The process chemistry supply system 130 can be configured to introduce N-methyl pyrrolidone (NMP), diglycol amine, hydroxyl amine, di-isopropyl amine, tri-isoprpyl amine, tertiary amines, catechol, ammonium fluoride, ammonium bifluoride, methylacetoacetamide, ozone, propylene glycol monoethyl ether acetate, acetylacetone, dibasic esters, ethyl lactate, CHF3, BF3, HF, other fluorine containing chemicals, or any mixture thereof. Other chemicals such as organic solvents may be utilized independently or in conjunction with the above chemicals to remove organic materials. The organic solvents may include, for example, an alcohol, ether, and/or glycol, such as acetone, diacetone alcohol, dimethyl sulfoxide (DMSO), ethylene glycol, methanol, ethanol, propanol, or isopropanol (IPA). For further details, see U.S. Pat. No. 6,306,564B1, filed May 27, 1998, and titled “REMOVAL OF RESIST OR RESIDUE FROM SEMICONDUCTORS USING SUPERCRITICAL CARBON DIOXIDE”, and U.S. Pat. No. 6,509,141B2, filed Sep. 3, 1999, and titled “REMOVAL OF PHOTORESIST AND PHOTORESIST RESIDUE FROM SEMICONDUCTORS USING SUPERCRITICAL CARBON DIOXIDE PROCESS,” both incorporated by reference herein.

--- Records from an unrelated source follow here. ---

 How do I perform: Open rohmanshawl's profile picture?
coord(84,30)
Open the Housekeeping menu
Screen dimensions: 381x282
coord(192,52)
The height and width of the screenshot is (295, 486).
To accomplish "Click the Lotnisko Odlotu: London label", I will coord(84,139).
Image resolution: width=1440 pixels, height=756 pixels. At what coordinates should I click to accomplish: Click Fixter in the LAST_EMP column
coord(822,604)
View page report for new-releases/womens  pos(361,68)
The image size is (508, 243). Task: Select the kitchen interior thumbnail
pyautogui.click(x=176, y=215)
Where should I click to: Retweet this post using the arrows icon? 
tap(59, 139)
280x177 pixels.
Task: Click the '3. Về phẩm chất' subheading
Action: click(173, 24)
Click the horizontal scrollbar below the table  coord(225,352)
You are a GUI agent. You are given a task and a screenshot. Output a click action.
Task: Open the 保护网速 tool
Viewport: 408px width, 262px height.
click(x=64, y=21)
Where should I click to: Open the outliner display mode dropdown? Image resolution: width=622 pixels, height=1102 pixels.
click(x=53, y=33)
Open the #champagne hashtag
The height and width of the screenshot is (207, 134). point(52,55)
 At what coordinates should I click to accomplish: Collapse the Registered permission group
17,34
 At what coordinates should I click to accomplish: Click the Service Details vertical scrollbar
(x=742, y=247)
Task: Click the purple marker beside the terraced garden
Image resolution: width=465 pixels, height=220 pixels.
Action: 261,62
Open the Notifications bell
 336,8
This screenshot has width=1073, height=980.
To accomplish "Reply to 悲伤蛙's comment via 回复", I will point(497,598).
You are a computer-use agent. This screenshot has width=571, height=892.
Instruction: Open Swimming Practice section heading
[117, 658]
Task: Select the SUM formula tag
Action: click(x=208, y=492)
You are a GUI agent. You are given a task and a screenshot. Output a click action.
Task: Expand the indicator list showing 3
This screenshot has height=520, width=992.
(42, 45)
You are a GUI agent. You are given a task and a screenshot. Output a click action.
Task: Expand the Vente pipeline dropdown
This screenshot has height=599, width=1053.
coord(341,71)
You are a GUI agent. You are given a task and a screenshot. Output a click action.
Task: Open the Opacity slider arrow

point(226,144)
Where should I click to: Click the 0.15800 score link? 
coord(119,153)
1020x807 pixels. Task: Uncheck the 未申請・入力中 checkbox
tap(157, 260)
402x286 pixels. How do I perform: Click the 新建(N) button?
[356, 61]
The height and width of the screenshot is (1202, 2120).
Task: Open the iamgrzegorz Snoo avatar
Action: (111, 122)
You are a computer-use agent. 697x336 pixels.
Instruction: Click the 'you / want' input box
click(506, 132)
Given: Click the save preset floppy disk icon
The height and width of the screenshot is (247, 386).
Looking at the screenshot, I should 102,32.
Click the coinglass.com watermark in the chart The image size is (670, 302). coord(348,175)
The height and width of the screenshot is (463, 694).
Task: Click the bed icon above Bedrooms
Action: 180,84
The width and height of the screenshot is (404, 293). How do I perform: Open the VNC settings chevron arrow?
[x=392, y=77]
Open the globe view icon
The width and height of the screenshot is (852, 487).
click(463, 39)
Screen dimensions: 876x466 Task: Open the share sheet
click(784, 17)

Additionally, the process chemistry supply system 130 can comprise a cleaning chemistry assembly (not shown) for providing cleaning chemistry for generating supercritical cleaning solutions within the processing chamber. The cleaning chemistry can include peroxides and a fluoride source. For example, the peroxides can include hydrogen peroxide, benzoyl peroxide, or any other suitable peroxide, and the fluoride sources can include fluoride salts (such as ammonium fluoride salts), hydrogen fluoride, fluoride adducts (such as organo-ammonium fluoride adducts), and combinations thereof. Further details of fluoride sources and methods of generating supercritical processing solutions with fluoride sources are described in U.S. patent application Ser. No. 10/442,557, filed May 20, 2003, and titled “TETRA-ORGANIC AMMONIUM FLUORIDE AND HF IN SUPERCRITICAL FLUID FOR PHOTORESIST AND RESIDUE REMOVAL”, and U.S. patent application Ser. No. 10/321,341, filed Dec. 16, 2002, and titled “FLUORIDE IN SUPERCRITICAL FLUID FOR PHOTORESIST POLYMER AND RESIDUE REMOVAL,” both incorporated by reference herein.
Furthermore, the process chemistry supply system 130 can be configured to introduce chelating agents, complexing agents and other oxidants, organic and inorganic acids that can be introduced into the supercritical fluid solution with one or more carrier solvents, such as N,N-dimethylacetamide (DMAc), gamma-butyrolactone (BLO), dimethyl sulfoxide (DMSO), ethylene carbonate (EC), butylenes carbonate (BC), propylene carbonate (PC), N-methyl pyrrolidone (NMP), dimethylpiperidone, propylene carbonate, and alcohols (such a methanol, ethanol and 2-propanol).
Moreover, the process chemistry supply system 130 can comprise a rinsing chemistry assembly (not shown) for providing rinsing chemistry for generating supercritical rinsing solutions within the processing chamber. The rinsing chemistry can include one or more organic solvents including, but not limited to, alcohols and ketone. In one embodiment, the rinsing chemistry can comprise sulfolane, also known as thiocyclopentane-1,1-dioxide,(cyclo)tetramethylene sulphone and 2,3,4,5-tetrahydrothiophene-1,1-dioxide, which can be purchased from a number of venders, such as Degussa Stanlow Limited, Lake Court, Hursley Winchester SO21 2LD UK.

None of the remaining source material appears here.